1) What is pickle?
pickle is a Python module that converts a Python object into a stream of bytes (called
pickling or serialization) and converts those bytes back into the original object
(called unpickling or deserialization).
Key terms
| Term | Meaning |
|---|---|
| Serialize / Pickle | Convert an object → bytes. |
| Deserialize / Unpickle | Convert bytes → object. |
| Protocol | Pickle format version (affects size/speed/compatibility). |
| Binary file | Pickle data is bytes, so files must be opened in binary mode (rb, wb). |
2) Mental Model: Bytes vs File
Think of pickle in two layers:
- In memory: object ⇄ bytes (use
dumps/loads) - On disk: object ⇄ file (use
dump/load)
# In memory:
obj --pickle.dumps--> bytes --pickle.loads--> obj
# On disk:
obj --pickle.dump(file)--> .pkl file --pickle.load(file)--> obj
dump/load.
If you want the raw bytes (for DB, cache, network), use dumps/loads.

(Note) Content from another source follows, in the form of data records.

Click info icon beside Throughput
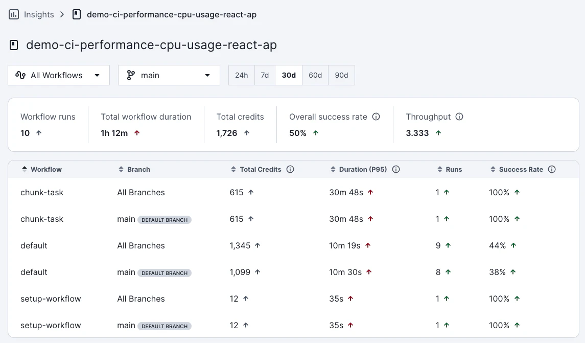This screenshot has height=343, width=585. point(459,117)
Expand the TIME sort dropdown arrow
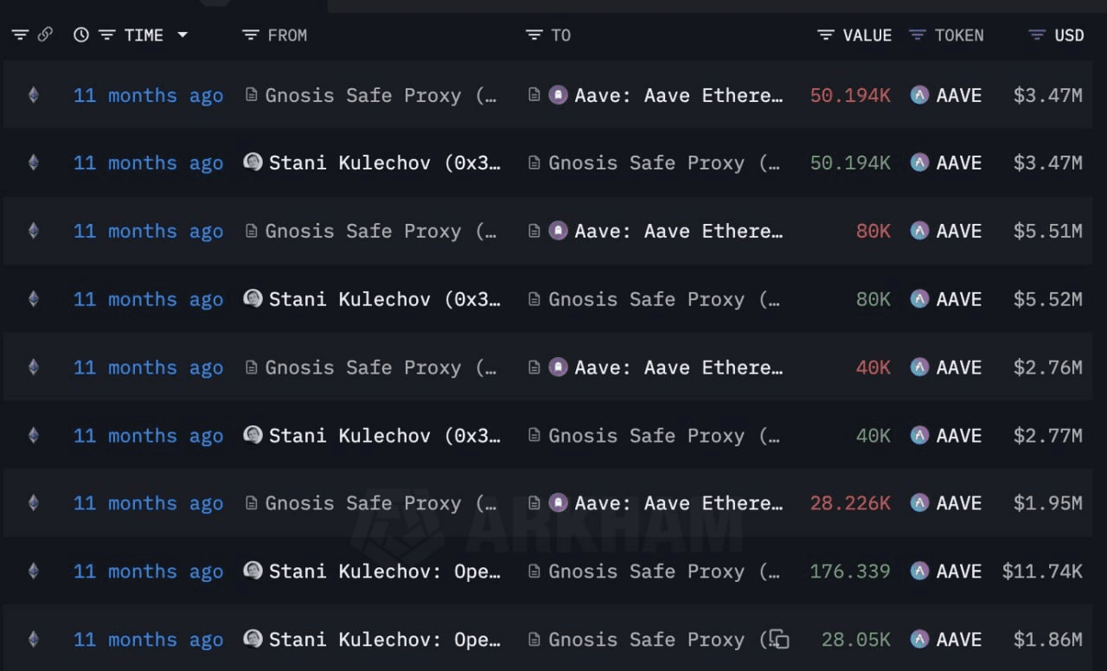 182,35
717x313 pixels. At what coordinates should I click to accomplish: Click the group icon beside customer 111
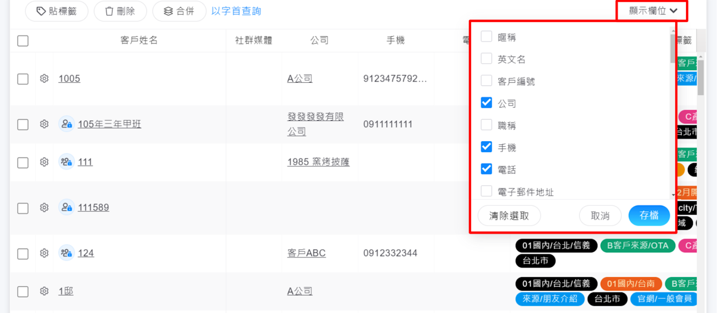tap(66, 162)
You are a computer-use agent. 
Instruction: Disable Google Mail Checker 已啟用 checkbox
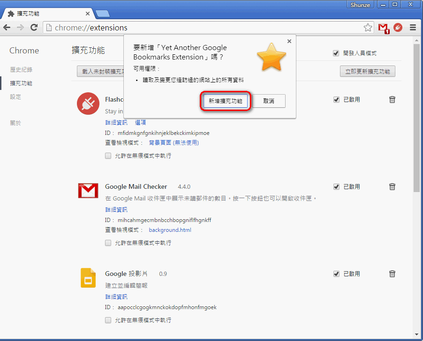coord(336,187)
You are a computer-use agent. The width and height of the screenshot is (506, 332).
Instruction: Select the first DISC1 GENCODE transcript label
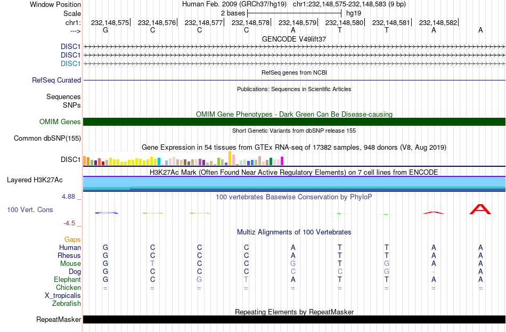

3) Quick Start (Two Simple Examples)
Example A: Save and load a dictionary to a file
import pickle
data = {
"name": "Champak",
"city": "Varanasi",
"scores": [95, 88, 91],
}
# Save (write binary)
with open("data.pkl", "wb") as f:
pickle.dump(data, f)
# Load (read binary)
with open("data.pkl", "rb") as f:
loaded = pickle.load(f)
print(loaded)
print(type(loaded))
Example B: Convert object to bytes and back
import pickle
numbers = [1, 2, 3, 4]
b = pickle.dumps(numbers) # object -> bytes
again = pickle.loads(b) # bytes -> object
print(b[:20], "...") # just show a small slice
print(again)
dump/load = file-based, dumps/loads = in-memory bytes.

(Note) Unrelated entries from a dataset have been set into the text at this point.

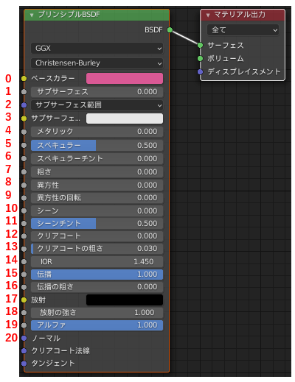Open the GGX distribution dropdown
The height and width of the screenshot is (382, 295).
(x=97, y=49)
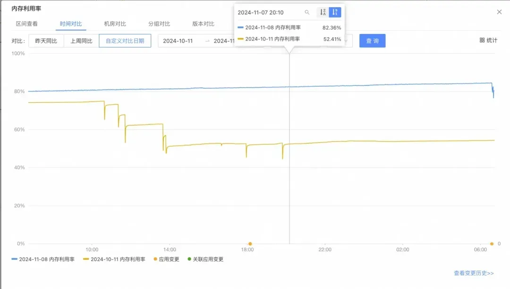This screenshot has width=510, height=289.
Task: Click the search icon in tooltip
Action: 307,12
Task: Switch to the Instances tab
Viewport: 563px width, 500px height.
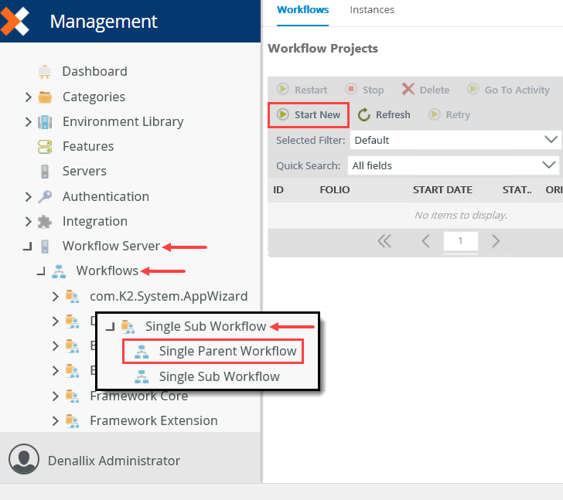Action: click(x=372, y=10)
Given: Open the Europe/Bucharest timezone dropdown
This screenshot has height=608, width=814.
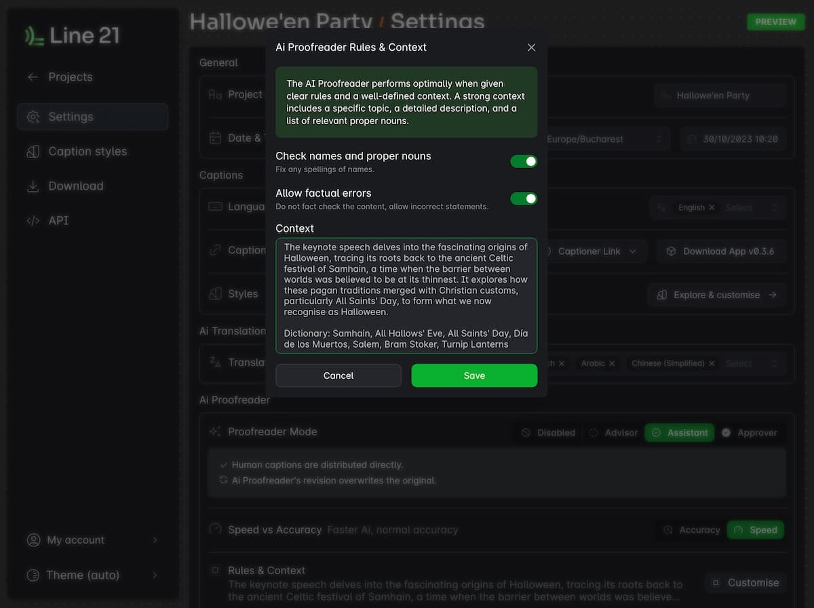Looking at the screenshot, I should pos(604,139).
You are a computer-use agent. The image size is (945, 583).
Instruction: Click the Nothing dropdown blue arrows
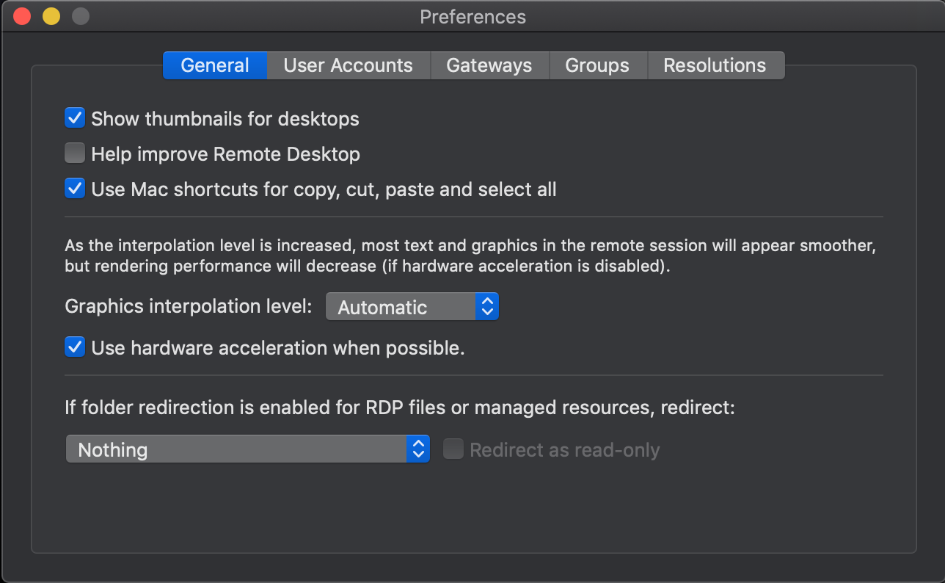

4) dumps() and loads() (In-memory)
Use these when you want bytes directly—for example storing in a database, sending over a socket, or putting into a cache.
Basic usage
import pickle
obj = {"a": 1, "b": [2, 3]}
blob = pickle.dumps(obj)
restored = pickle.loads(blob)
print(type(blob)) # bytes
print(restored)
Using protocols with dumps
import pickle
obj = {"x": list(range(1000))}
b_default = pickle.dumps(obj) # default protocol
b_v4 = pickle.dumps(obj, protocol=4) # explicit protocol
b_highest = pickle.dumps(obj, protocol=pickle.HIGHEST_PROTOCOL)

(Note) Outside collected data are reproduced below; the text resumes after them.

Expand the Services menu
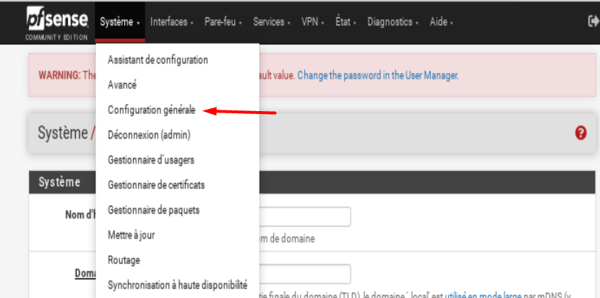Viewport: 600px width, 298px height. tap(271, 22)
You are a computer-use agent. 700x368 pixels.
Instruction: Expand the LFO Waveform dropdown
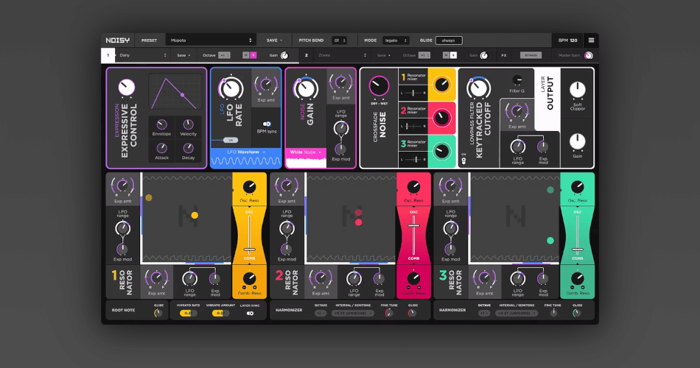coord(245,152)
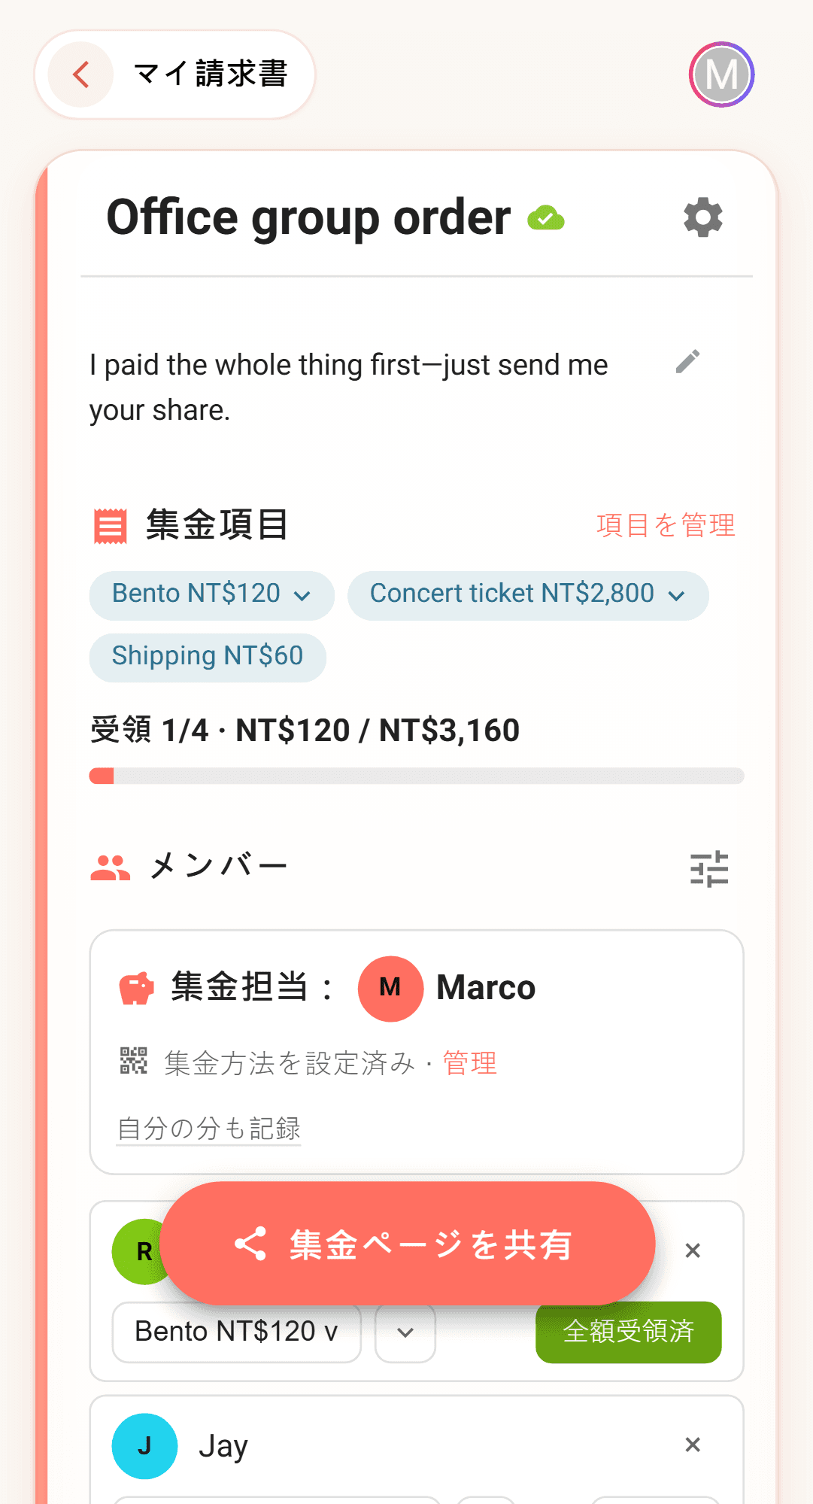This screenshot has height=1504, width=813.
Task: Click the 項目を管理 link
Action: pos(666,525)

print(len(b_default), len(b_v4), len(b_highest))
pickle.HIGHEST_PROTOCOL usually gives better efficiency for modern Python,
but you may need an older protocol for compatibility with older Python versions.
5) dump() and load() (Files)
Use these to write and read pickled objects from files. The biggest gotcha: open files in binary mode.
Saving one object
import pickle
settings = {"theme": "light saffron", "font_size": 16}
with open("settings.pkl", "wb") as f:
pickle.dump(settings, f, protocol=pickle.HIGHEST_PROTOCOL)
Loading one object
import pickle
with open("settings.pkl", "rb") as f:
settings = pickle.load(f)
print(settings)
Saving multiple objects to the same file (one after another)
import pickle
with open("many.pkl", "wb") as f:
pickle.dump("first", f)
pickle.dump([1, 2, 3], f)
pickle.dump({"k": "v"}, f)
with open("many.pkl", "rb") as f:
a = pickle.load(f)
b = pickle.load(f)
c = pickle.load(f)
print(a, b, c)
6) File Modes (Binary is Mandatory)
Pickle outputs bytes, so use these modes:
| Task | Mode | Example |
|---|---|---|
| Write new pickle file | wb | open("x.pkl","wb") |
| Read pickle file | rb | open("x.pkl","rb") |
| Append more objects | ab | open("x.pkl","ab") |
"w" or "r" (text mode) can break pickles or corrupt data.
Always use wb/rb.
7) Protocols & Compatibility
Pickle protocols are versions of the pickle format. Newer protocols are usually faster and smaller, but older Python versions may not be able to read them.
Choosing a protocol
- For modern projects: use
pickle.HIGHEST_PROTOCOL - If you must support older Python: specify a lower protocol (commonly 4 or 3)
import pickle
obj = {"numbers": list(range(10))}
with open("p4.pkl", "wb") as f:
pickle.dump(obj, f, protocol=4)
8) What Can Be Pickled (and What Usually Cannot)
Commonly picklable
- Basic types:
int,float,str,bool - Containers:
list,tuple,dict,set - Nested combinations of the above
- Many user-defined classes (if defined at module top-level)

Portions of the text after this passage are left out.